# WHAT TO DO:
Return every line below exactly as written.

# THE INPUT:
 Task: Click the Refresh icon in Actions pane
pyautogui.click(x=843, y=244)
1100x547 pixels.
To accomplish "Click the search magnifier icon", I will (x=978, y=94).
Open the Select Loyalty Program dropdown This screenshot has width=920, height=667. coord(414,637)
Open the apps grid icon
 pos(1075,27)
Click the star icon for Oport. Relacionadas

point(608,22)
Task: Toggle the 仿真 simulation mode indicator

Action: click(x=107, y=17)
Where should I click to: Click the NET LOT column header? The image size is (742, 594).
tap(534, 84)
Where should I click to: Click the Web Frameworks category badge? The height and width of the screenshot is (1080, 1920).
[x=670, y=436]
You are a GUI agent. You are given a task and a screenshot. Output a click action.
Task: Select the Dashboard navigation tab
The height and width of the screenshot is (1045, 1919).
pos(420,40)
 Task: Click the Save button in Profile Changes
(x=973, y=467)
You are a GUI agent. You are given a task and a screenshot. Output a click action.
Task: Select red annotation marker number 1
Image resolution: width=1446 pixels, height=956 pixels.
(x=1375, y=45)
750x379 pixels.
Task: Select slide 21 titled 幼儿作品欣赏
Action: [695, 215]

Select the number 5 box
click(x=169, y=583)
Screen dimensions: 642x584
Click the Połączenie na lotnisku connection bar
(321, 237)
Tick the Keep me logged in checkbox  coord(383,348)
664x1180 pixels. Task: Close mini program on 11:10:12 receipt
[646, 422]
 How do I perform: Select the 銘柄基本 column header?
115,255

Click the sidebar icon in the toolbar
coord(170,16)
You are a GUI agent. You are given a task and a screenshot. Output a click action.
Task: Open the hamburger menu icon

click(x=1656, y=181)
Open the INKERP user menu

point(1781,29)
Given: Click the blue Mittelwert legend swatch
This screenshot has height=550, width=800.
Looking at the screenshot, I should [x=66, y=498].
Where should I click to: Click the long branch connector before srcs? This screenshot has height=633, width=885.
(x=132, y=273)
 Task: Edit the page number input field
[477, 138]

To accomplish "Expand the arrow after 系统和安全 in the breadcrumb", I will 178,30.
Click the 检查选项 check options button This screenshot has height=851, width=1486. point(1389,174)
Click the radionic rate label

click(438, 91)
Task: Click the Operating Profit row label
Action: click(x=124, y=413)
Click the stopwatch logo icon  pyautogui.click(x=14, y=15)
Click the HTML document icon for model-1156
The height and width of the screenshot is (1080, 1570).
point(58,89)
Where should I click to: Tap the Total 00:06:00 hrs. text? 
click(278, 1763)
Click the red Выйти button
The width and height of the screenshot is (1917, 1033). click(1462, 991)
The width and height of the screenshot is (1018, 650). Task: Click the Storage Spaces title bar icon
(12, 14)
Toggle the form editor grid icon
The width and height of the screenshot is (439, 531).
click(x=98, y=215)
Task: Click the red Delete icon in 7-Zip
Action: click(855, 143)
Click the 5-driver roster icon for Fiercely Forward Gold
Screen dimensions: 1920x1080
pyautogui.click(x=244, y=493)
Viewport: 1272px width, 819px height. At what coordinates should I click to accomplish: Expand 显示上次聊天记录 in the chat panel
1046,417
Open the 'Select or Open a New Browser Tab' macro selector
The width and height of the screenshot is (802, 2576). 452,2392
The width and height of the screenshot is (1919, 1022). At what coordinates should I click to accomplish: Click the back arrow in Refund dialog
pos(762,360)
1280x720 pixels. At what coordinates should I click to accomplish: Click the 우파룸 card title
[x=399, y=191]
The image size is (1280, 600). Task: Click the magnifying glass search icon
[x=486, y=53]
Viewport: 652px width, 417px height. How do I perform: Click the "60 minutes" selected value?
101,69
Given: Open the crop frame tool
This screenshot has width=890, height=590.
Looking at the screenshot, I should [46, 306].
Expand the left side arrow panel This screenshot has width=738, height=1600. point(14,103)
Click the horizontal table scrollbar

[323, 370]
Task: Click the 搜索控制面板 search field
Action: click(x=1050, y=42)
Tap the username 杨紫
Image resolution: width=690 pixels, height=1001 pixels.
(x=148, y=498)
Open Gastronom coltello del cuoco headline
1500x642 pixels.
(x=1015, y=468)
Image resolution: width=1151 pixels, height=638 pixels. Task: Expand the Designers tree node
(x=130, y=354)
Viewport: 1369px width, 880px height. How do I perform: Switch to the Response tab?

# TASK RESPONSE:
 Task: Click the Refresh icon in Actions pane
pyautogui.click(x=843, y=244)
1100x547 pixels.
To accomplish "Click the search magnifier icon", I will (x=978, y=94).
Open the Select Loyalty Program dropdown This screenshot has width=920, height=667. coord(414,637)
Open the apps grid icon
 pos(1075,27)
Click the star icon for Oport. Relacionadas

point(608,22)
Task: Toggle the 仿真 simulation mode indicator

Action: click(x=107, y=17)
Where should I click to: Click the NET LOT column header? The image size is (742, 594).
tap(534, 84)
Where should I click to: Click the Web Frameworks category badge? The height and width of the screenshot is (1080, 1920).
[x=670, y=436]
You are a GUI agent. You are given a task and a screenshot. Output a click action.
Task: Select the Dashboard navigation tab
The height and width of the screenshot is (1045, 1919).
pos(420,40)
 Task: Click the Save button in Profile Changes
(x=973, y=467)
You are a GUI agent. You are given a task and a screenshot. Output a click action.
Task: Select red annotation marker number 1
Image resolution: width=1446 pixels, height=956 pixels.
(x=1375, y=45)
750x379 pixels.
Task: Select slide 21 titled 幼儿作品欣赏
Action: [695, 215]

Select the number 5 box
click(x=169, y=583)
Screen dimensions: 642x584
Click the Połączenie na lotnisku connection bar
(321, 237)
Tick the Keep me logged in checkbox  coord(383,348)
664x1180 pixels. Task: Close mini program on 11:10:12 receipt
[646, 422]
 How do I perform: Select the 銘柄基本 column header?
115,255

Click the sidebar icon in the toolbar
coord(170,16)
You are a GUI agent. You are given a task and a screenshot. Output a click action.
Task: Open the hamburger menu icon

click(x=1656, y=181)
Open the INKERP user menu

point(1781,29)
Given: Click the blue Mittelwert legend swatch
This screenshot has height=550, width=800.
Looking at the screenshot, I should [x=66, y=498].
Where should I click to: Click the long branch connector before srcs? This screenshot has height=633, width=885.
(x=132, y=273)
 Task: Edit the page number input field
[477, 138]

To accomplish "Expand the arrow after 系统和安全 in the breadcrumb", I will 178,30.
Click the 检查选项 check options button This screenshot has height=851, width=1486. point(1389,174)
Click the radionic rate label

click(438, 91)
Task: Click the Operating Profit row label
Action: click(x=124, y=413)
Click the stopwatch logo icon  pyautogui.click(x=14, y=15)
Click the HTML document icon for model-1156
The height and width of the screenshot is (1080, 1570).
point(58,89)
Where should I click to: Tap the Total 00:06:00 hrs. text? 
click(278, 1763)
Click the red Выйти button
The width and height of the screenshot is (1917, 1033). click(1462, 991)
The width and height of the screenshot is (1018, 650). Task: Click the Storage Spaces title bar icon
(12, 14)
Toggle the form editor grid icon
The width and height of the screenshot is (439, 531).
click(x=98, y=215)
Task: Click the red Delete icon in 7-Zip
Action: click(855, 143)
Click the 5-driver roster icon for Fiercely Forward Gold
Screen dimensions: 1920x1080
pyautogui.click(x=244, y=493)
Viewport: 1272px width, 819px height. At what coordinates should I click to accomplish: Expand 显示上次聊天记录 in the chat panel
1046,417
Open the 'Select or Open a New Browser Tab' macro selector
The width and height of the screenshot is (802, 2576). 452,2392
The width and height of the screenshot is (1919, 1022). At what coordinates should I click to accomplish: Click the back arrow in Refund dialog
pos(762,360)
1280x720 pixels. At what coordinates should I click to accomplish: Click the 우파룸 card title
[x=399, y=191]
The image size is (1280, 600). Task: Click the magnifying glass search icon
[x=486, y=53]
Viewport: 652px width, 417px height. How do I perform: Click the "60 minutes" selected value?
101,69
Given: Open the crop frame tool
This screenshot has width=890, height=590.
Looking at the screenshot, I should [46, 306].
Expand the left side arrow panel This screenshot has width=738, height=1600. point(14,103)
Click the horizontal table scrollbar

[323, 370]
Task: Click the 搜索控制面板 search field
Action: click(x=1050, y=42)
Tap the username 杨紫
Image resolution: width=690 pixels, height=1001 pixels.
(x=148, y=498)
Open Gastronom coltello del cuoco headline
1500x642 pixels.
(x=1015, y=468)
Image resolution: width=1151 pixels, height=638 pixels. Task: Expand the Designers tree node
(x=130, y=354)
Viewport: 1369px width, 880px height. How do I perform: Switch to the Response tab?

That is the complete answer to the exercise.